**Stated task 1:**
Answer these questions from the passage on sports metrics:
(a) From what year onward were the NHL metrics scraped?
(b) Below how many minutes played in a season were players excluded from the discrimination and stability meta-metrics?
(c) How many player-seasons were used for the independence analyses?
**Stated task 2:**
Does each statement below agree with the passage on sports metrics? Answer yes or no, and quote the passage's deciding words.
(a) The analysis draws on both regular season and playoff data.
(b) Discrimination scores come from gamelog data for the year 2015 alone.
(c) Free throw percentage is a highly discriminative statistic within a season.

**Provided text:**
┄┄┄┄┄┄┄┄┄┄
To demonstrate the utility of our meta-metrics, we analyze metrics from both basketball (NBA) and hockey (NHL), including both traditional and “advanced” (model-derived) metrics. We scraped data relevant for over 70 NBA metrics from all players and seasons from the year 2000 onwards from basketball-reference.com (Sports Reference LLC 2016a). We also scraped data for 40 NHL metrics recorded from the year 2006 onwards (Sports Reference LLC 2016b). For both seasons we use regular season data only. We also use the R package *nhlscrapr* to gather NHL gamelog data. Where appropriate, we normalized metrics by minutes played or possessions played to ameliorate the impact of anomalous events in our data range, such as injuries and work stoppages; this approach sacrifices no generality, since minutes/possessions can also be treated as metrics. In the Appendix, we provide a glossary of all of the metrics evaluated in this paper. A repository for the replication code is available on GitHub: https://github.com/afranks86/meta-analytics.

### 4.1 Analysis of NBA metrics

In Figure 1 we plot the stability and discrimination meta-metrics for many of the NBA metrics available on basketball-reference.com. When computing the discrimination and stability meta-metrics, we exclude data from players with fewer than 250 minutes played in a season. This leads to 5182 player-seasons of data from the year 2000 onwards. Discrimination scores are estimated from gamelog data for the year 2015 only. There were no minutes or sample size restrictions for the independence analyses: 7507 player-seasons of data from the year 2000 onwards were used for these analyses.

For basic box score statistics, discrimination and stability scores match intuition. Metrics like rebounds, blocks and assists, which are strong indicators of player position, are highly discriminative and stable because of the relatively large between player variance. As another example, free throw percentage is a relatively non-discriminative statistic within-season but very stable over time. This makes sense because free throw shooting requires little athleticism (e.g., does not change with age or health) and is isolated from larger team strategy and personnel (e.g., teammates do not have an effect on a player’s free throw ability).
┄┄┄┄┄┄┄┄┄┄
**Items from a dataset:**
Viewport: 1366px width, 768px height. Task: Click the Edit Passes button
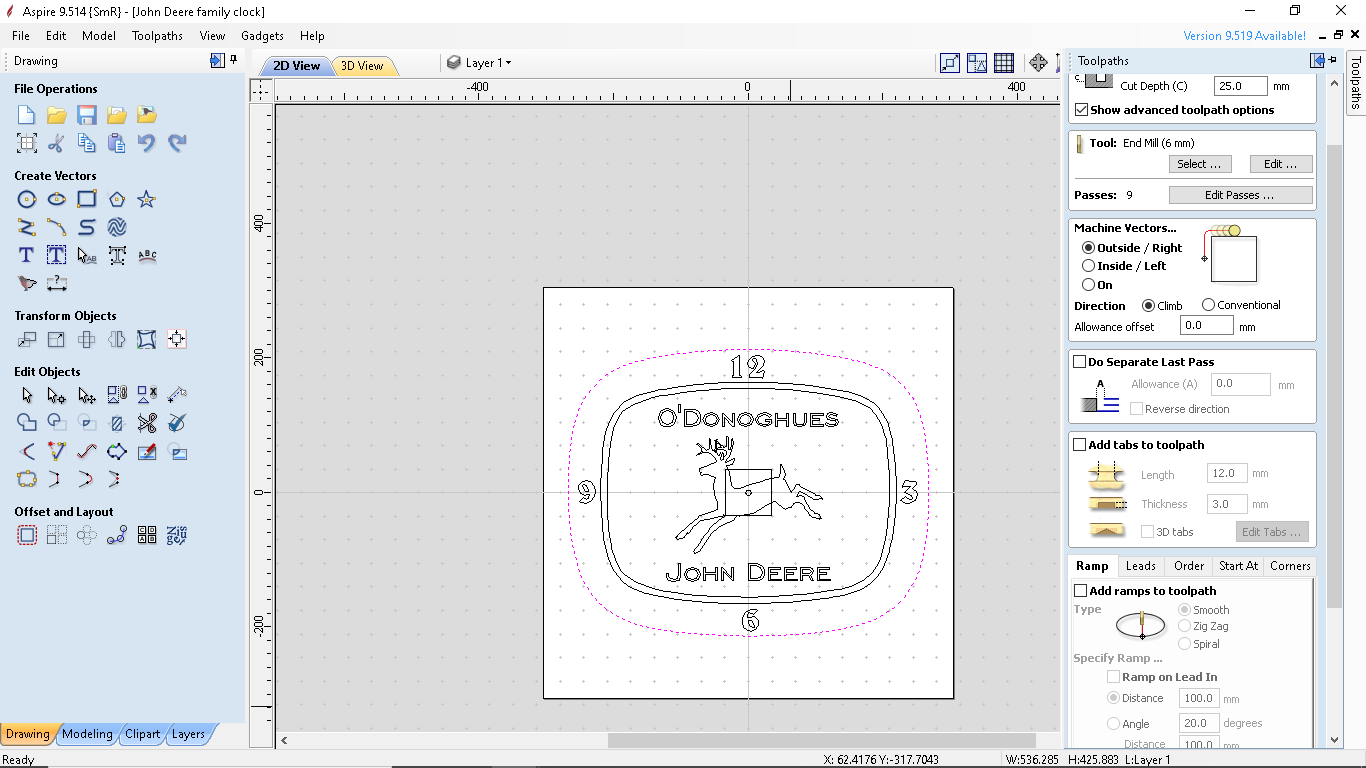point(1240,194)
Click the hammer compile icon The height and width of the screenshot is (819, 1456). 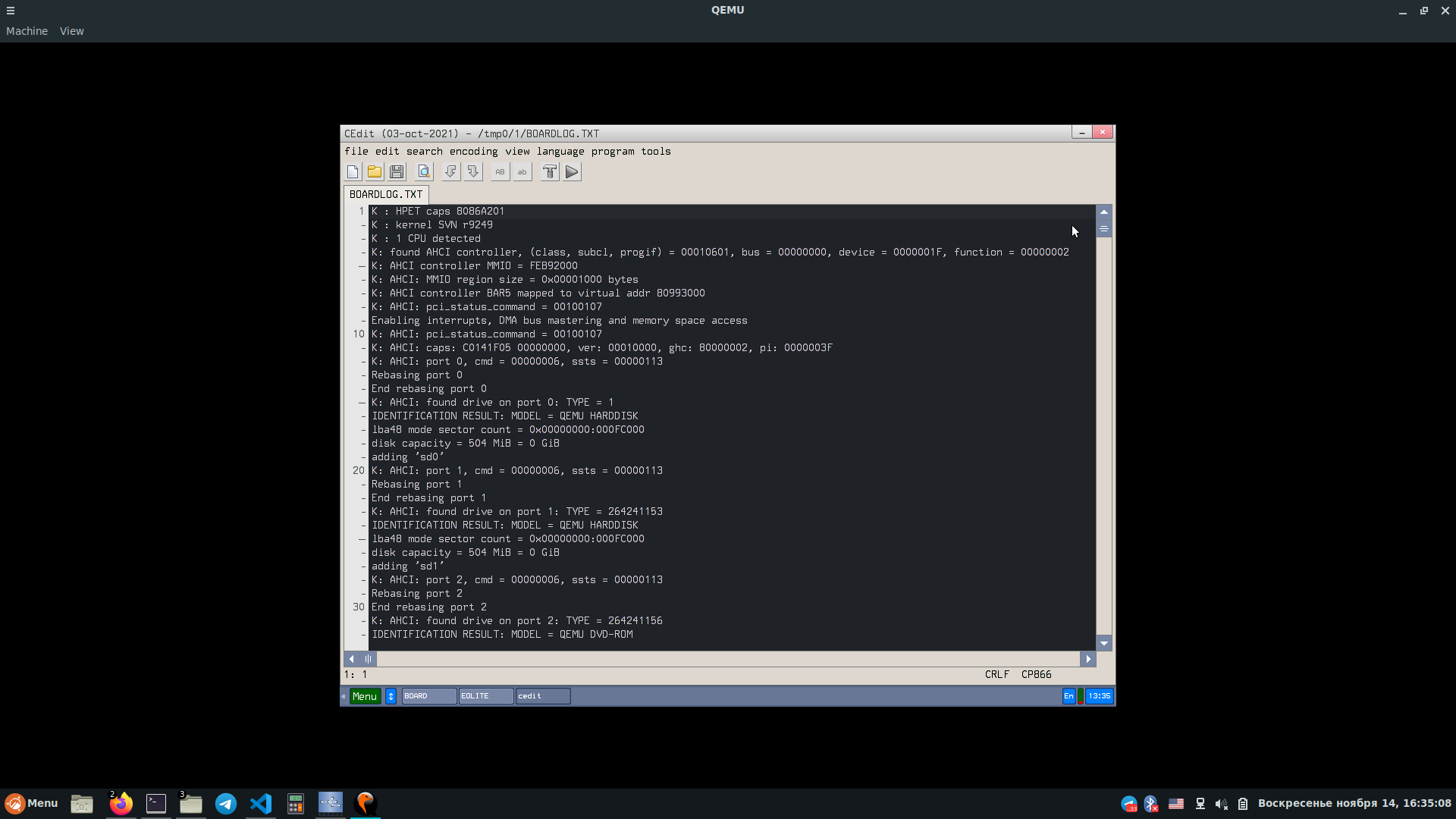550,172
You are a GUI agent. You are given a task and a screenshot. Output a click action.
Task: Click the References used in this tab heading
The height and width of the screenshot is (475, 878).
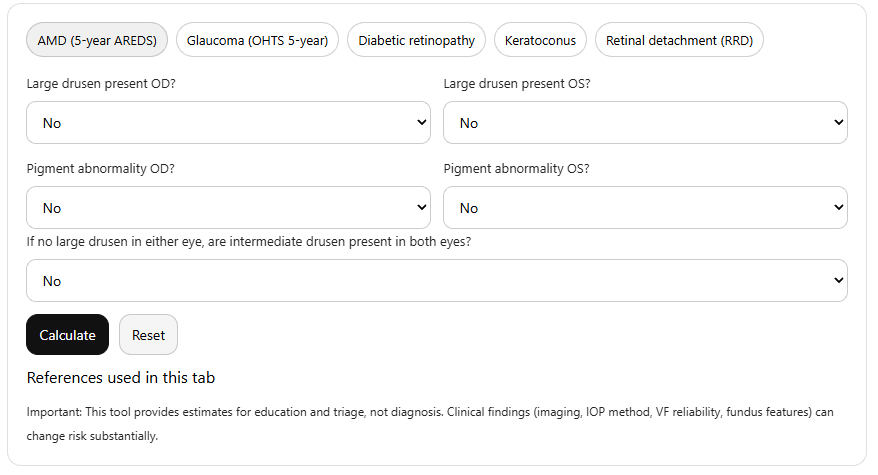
┄┄┄┄┄┄┄┄┄┄
**Exercise answer 1:**
(a) 2006
(b) 250 minutes
(c) 7507

**Exercise answer 2:**
(a) No: "For both seasons we use regular season data only."
(b) Yes: "Discrimination scores are estimated from gamelog data for the year 2015 only."
(c) No: "free throw percentage is a relatively non-discriminative statistic within-season"